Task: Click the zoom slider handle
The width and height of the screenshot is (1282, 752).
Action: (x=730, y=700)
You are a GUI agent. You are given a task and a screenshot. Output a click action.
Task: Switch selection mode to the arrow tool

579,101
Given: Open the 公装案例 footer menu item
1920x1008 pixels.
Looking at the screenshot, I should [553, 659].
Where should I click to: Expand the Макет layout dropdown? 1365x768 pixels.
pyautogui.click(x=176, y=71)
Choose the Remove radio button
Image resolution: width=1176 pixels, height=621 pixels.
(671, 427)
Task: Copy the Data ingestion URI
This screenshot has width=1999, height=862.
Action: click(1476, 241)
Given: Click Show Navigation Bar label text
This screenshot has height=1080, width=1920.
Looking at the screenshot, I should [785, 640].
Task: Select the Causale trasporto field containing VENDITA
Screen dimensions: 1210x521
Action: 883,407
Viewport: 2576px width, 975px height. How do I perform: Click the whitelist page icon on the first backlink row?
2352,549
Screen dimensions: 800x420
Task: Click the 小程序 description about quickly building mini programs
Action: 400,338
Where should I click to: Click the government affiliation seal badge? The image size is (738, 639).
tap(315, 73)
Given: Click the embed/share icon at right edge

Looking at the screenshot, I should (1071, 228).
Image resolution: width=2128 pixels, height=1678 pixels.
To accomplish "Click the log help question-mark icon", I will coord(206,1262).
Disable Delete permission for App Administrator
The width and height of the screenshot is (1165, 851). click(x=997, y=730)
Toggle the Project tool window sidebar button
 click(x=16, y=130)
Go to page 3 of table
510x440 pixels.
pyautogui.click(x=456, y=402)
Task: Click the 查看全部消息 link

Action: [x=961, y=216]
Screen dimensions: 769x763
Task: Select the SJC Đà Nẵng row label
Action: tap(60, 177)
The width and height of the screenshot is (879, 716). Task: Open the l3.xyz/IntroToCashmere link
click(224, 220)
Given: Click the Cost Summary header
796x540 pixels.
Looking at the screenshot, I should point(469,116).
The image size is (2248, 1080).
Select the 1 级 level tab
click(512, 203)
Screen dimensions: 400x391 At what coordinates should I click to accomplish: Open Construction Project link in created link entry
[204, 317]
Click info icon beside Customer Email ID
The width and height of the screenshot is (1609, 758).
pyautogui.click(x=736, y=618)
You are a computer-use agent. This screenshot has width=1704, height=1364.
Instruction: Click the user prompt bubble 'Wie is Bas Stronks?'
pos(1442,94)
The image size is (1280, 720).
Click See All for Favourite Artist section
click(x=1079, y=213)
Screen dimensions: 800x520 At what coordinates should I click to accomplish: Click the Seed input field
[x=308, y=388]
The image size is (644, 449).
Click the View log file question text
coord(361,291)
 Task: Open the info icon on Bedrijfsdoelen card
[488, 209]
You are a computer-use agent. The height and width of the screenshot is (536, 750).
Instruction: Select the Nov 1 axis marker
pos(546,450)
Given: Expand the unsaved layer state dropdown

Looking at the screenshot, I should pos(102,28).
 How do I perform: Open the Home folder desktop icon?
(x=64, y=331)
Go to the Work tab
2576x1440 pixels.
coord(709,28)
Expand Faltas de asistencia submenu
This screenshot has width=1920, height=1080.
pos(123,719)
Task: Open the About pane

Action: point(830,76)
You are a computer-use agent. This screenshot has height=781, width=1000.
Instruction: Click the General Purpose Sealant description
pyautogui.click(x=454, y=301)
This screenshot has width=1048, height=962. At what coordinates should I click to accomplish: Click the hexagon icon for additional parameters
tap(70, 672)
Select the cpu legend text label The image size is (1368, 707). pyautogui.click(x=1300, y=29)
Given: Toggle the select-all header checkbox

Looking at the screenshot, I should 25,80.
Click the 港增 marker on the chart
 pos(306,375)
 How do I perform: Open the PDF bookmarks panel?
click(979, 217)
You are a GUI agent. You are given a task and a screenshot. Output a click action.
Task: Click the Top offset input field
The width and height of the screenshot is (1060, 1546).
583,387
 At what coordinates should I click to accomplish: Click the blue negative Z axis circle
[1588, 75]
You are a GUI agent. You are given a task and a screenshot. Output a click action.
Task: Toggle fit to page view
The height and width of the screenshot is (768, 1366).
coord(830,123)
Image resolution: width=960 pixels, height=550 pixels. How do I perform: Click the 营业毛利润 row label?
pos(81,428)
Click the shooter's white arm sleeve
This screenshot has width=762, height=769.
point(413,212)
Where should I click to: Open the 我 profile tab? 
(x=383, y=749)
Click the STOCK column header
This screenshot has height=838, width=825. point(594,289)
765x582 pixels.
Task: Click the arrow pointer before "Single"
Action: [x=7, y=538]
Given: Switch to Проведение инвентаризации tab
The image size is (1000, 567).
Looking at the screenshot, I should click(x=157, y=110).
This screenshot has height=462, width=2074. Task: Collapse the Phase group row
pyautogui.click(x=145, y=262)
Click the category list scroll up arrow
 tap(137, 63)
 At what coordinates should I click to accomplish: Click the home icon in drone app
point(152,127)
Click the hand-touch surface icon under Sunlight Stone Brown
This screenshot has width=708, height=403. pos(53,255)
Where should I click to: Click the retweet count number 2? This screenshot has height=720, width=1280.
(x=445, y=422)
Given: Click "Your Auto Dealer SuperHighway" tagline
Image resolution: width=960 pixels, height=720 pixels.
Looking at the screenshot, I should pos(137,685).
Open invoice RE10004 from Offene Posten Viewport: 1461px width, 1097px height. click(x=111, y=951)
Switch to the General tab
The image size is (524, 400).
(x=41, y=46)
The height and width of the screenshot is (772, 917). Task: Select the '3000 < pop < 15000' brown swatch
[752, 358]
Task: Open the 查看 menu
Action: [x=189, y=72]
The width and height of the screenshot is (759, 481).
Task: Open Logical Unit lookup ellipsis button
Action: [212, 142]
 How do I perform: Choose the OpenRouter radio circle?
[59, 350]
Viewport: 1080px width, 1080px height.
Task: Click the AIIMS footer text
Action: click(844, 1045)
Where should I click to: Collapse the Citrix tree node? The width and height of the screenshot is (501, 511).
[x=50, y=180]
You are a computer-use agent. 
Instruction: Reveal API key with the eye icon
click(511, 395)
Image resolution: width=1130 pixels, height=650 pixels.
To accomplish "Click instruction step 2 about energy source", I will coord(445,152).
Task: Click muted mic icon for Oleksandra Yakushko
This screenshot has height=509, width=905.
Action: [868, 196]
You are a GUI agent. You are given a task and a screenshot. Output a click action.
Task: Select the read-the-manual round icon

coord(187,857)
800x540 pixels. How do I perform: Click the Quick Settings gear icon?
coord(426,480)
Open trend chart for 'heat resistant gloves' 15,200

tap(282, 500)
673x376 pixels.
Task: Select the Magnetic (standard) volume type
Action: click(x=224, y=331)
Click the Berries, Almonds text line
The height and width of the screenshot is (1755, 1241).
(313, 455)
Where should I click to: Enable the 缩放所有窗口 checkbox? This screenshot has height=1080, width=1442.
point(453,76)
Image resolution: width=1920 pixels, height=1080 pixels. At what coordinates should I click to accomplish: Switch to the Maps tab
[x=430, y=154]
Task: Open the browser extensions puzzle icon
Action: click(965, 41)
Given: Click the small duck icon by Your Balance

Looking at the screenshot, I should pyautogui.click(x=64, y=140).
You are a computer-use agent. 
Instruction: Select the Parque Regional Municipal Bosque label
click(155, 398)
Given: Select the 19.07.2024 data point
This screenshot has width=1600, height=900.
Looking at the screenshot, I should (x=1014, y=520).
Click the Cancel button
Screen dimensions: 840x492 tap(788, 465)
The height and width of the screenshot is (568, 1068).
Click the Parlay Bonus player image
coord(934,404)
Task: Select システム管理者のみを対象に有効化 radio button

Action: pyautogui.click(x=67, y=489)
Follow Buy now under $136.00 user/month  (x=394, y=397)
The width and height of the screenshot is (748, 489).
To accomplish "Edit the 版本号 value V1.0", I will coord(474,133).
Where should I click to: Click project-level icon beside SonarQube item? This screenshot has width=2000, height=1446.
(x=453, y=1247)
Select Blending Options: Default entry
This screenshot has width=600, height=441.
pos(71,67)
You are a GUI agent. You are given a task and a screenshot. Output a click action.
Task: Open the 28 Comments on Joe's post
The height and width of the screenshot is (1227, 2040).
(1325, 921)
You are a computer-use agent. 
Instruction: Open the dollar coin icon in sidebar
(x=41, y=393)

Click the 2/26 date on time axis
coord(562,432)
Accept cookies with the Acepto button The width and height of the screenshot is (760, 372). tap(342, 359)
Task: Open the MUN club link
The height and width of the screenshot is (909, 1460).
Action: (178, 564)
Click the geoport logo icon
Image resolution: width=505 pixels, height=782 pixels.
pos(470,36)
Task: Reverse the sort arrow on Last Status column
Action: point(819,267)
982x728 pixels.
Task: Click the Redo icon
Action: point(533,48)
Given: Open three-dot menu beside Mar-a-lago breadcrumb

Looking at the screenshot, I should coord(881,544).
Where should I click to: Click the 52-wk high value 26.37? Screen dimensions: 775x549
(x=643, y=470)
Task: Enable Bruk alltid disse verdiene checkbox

◆ BRIEF
Rewrite the entries from the start through the line containing "Looking at the screenshot, I should [553, 659].", replacing "arrow tool" with "pen tool" and leaving everything else unchanged.

◆ THE OUTPUT
Task: Click the zoom slider handle
The width and height of the screenshot is (1282, 752).
Action: (x=730, y=700)
You are a GUI agent. You are given a task and a screenshot. Output a click action.
Task: Switch selection mode to the pen tool

579,101
Given: Open the 公装案例 footer menu item
1920x1008 pixels.
Looking at the screenshot, I should [553, 659].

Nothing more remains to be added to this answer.